*Exercise prompt*: In this exercise, every entry below is to be reproduced word for word.

[Data excerpts]

****************

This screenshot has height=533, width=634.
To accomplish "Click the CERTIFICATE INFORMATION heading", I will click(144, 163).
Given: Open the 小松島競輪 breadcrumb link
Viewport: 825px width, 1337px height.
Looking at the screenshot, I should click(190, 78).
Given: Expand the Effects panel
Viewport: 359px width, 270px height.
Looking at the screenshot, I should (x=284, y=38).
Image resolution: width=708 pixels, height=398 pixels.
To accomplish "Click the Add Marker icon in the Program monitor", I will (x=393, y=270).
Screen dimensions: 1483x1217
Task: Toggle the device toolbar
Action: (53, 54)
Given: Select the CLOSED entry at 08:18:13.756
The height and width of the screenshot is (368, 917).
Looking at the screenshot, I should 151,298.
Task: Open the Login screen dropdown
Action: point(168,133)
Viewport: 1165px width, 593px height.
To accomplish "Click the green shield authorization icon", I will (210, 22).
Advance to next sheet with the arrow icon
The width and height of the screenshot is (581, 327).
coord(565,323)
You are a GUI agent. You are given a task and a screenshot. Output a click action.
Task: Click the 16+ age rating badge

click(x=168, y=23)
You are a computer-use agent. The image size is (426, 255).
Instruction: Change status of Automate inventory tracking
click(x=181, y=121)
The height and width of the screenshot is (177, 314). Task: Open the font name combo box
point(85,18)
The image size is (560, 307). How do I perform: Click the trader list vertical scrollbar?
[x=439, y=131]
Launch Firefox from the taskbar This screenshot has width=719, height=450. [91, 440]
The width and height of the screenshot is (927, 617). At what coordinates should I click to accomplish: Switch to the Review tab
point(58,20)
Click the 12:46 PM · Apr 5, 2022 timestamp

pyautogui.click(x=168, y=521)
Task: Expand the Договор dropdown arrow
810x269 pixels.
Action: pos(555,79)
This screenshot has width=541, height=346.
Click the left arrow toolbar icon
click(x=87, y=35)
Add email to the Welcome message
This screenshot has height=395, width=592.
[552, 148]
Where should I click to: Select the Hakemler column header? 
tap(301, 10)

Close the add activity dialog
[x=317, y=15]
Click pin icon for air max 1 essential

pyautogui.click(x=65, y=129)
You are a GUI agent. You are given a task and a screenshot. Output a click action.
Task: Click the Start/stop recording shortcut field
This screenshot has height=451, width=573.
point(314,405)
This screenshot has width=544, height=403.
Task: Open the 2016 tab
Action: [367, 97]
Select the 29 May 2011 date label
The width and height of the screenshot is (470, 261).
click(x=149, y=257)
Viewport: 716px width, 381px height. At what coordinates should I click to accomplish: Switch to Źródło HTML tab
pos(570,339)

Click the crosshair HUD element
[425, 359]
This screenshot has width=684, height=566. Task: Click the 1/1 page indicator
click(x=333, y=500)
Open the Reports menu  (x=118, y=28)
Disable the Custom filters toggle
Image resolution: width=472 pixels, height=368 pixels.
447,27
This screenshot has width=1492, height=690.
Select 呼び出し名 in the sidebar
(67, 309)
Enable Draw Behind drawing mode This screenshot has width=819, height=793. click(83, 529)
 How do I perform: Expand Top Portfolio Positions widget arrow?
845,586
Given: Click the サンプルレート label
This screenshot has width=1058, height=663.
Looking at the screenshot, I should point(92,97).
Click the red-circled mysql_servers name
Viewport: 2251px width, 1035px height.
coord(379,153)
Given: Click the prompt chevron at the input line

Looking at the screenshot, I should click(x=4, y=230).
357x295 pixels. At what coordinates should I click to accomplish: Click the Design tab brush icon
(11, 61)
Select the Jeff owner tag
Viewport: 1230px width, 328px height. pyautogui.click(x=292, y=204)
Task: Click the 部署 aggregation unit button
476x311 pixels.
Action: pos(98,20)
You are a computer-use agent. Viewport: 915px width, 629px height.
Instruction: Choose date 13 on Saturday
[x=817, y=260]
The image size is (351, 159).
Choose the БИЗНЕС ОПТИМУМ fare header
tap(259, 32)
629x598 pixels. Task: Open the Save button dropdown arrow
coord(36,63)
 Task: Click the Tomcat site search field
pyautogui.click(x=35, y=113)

****************

*Solution to this exercise*:
This screenshot has height=533, width=634.
To accomplish "Click the CERTIFICATE INFORMATION heading", I will click(144, 163).
Given: Open the 小松島競輪 breadcrumb link
Viewport: 825px width, 1337px height.
Looking at the screenshot, I should click(190, 78).
Given: Expand the Effects panel
Viewport: 359px width, 270px height.
Looking at the screenshot, I should (x=284, y=38).
Image resolution: width=708 pixels, height=398 pixels.
To accomplish "Click the Add Marker icon in the Program monitor", I will (x=393, y=270).
Screen dimensions: 1483x1217
Task: Toggle the device toolbar
Action: (53, 54)
Given: Select the CLOSED entry at 08:18:13.756
The height and width of the screenshot is (368, 917).
Looking at the screenshot, I should 151,298.
Task: Open the Login screen dropdown
Action: point(168,133)
Viewport: 1165px width, 593px height.
To accomplish "Click the green shield authorization icon", I will (210, 22).
Advance to next sheet with the arrow icon
The width and height of the screenshot is (581, 327).
coord(565,323)
You are a GUI agent. You are given a task and a screenshot. Output a click action.
Task: Click the 16+ age rating badge

click(x=168, y=23)
You are a computer-use agent. The image size is (426, 255).
Instruction: Change status of Automate inventory tracking
click(x=181, y=121)
The height and width of the screenshot is (177, 314). Task: Open the font name combo box
point(85,18)
The image size is (560, 307). How do I perform: Click the trader list vertical scrollbar?
[x=439, y=131]
Launch Firefox from the taskbar This screenshot has width=719, height=450. [91, 440]
The width and height of the screenshot is (927, 617). At what coordinates should I click to accomplish: Switch to the Review tab
point(58,20)
Click the 12:46 PM · Apr 5, 2022 timestamp

pyautogui.click(x=168, y=521)
Task: Expand the Договор dropdown arrow
810x269 pixels.
Action: pos(555,79)
This screenshot has width=541, height=346.
Click the left arrow toolbar icon
click(x=87, y=35)
Add email to the Welcome message
This screenshot has height=395, width=592.
[552, 148]
Where should I click to: Select the Hakemler column header? 
tap(301, 10)

Close the add activity dialog
[x=317, y=15]
Click pin icon for air max 1 essential

pyautogui.click(x=65, y=129)
You are a GUI agent. You are given a task and a screenshot. Output a click action.
Task: Click the Start/stop recording shortcut field
This screenshot has height=451, width=573.
point(314,405)
This screenshot has width=544, height=403.
Task: Open the 2016 tab
Action: [367, 97]
Select the 29 May 2011 date label
The width and height of the screenshot is (470, 261).
click(x=149, y=257)
Viewport: 716px width, 381px height. At what coordinates should I click to accomplish: Switch to Źródło HTML tab
pos(570,339)

Click the crosshair HUD element
[425, 359]
This screenshot has width=684, height=566. Task: Click the 1/1 page indicator
click(x=333, y=500)
Open the Reports menu  (x=118, y=28)
Disable the Custom filters toggle
Image resolution: width=472 pixels, height=368 pixels.
447,27
This screenshot has width=1492, height=690.
Select 呼び出し名 in the sidebar
(67, 309)
Enable Draw Behind drawing mode This screenshot has width=819, height=793. click(83, 529)
 How do I perform: Expand Top Portfolio Positions widget arrow?
845,586
Given: Click the サンプルレート label
This screenshot has width=1058, height=663.
Looking at the screenshot, I should point(92,97).
Click the red-circled mysql_servers name
Viewport: 2251px width, 1035px height.
coord(379,153)
Given: Click the prompt chevron at the input line

Looking at the screenshot, I should click(x=4, y=230).
357x295 pixels. At what coordinates should I click to accomplish: Click the Design tab brush icon
(11, 61)
Select the Jeff owner tag
Viewport: 1230px width, 328px height. pyautogui.click(x=292, y=204)
Task: Click the 部署 aggregation unit button
476x311 pixels.
Action: pos(98,20)
You are a computer-use agent. Viewport: 915px width, 629px height.
Instruction: Choose date 13 on Saturday
[x=817, y=260]
The image size is (351, 159).
Choose the БИЗНЕС ОПТИМУМ fare header
tap(259, 32)
629x598 pixels. Task: Open the Save button dropdown arrow
coord(36,63)
 Task: Click the Tomcat site search field
pyautogui.click(x=35, y=113)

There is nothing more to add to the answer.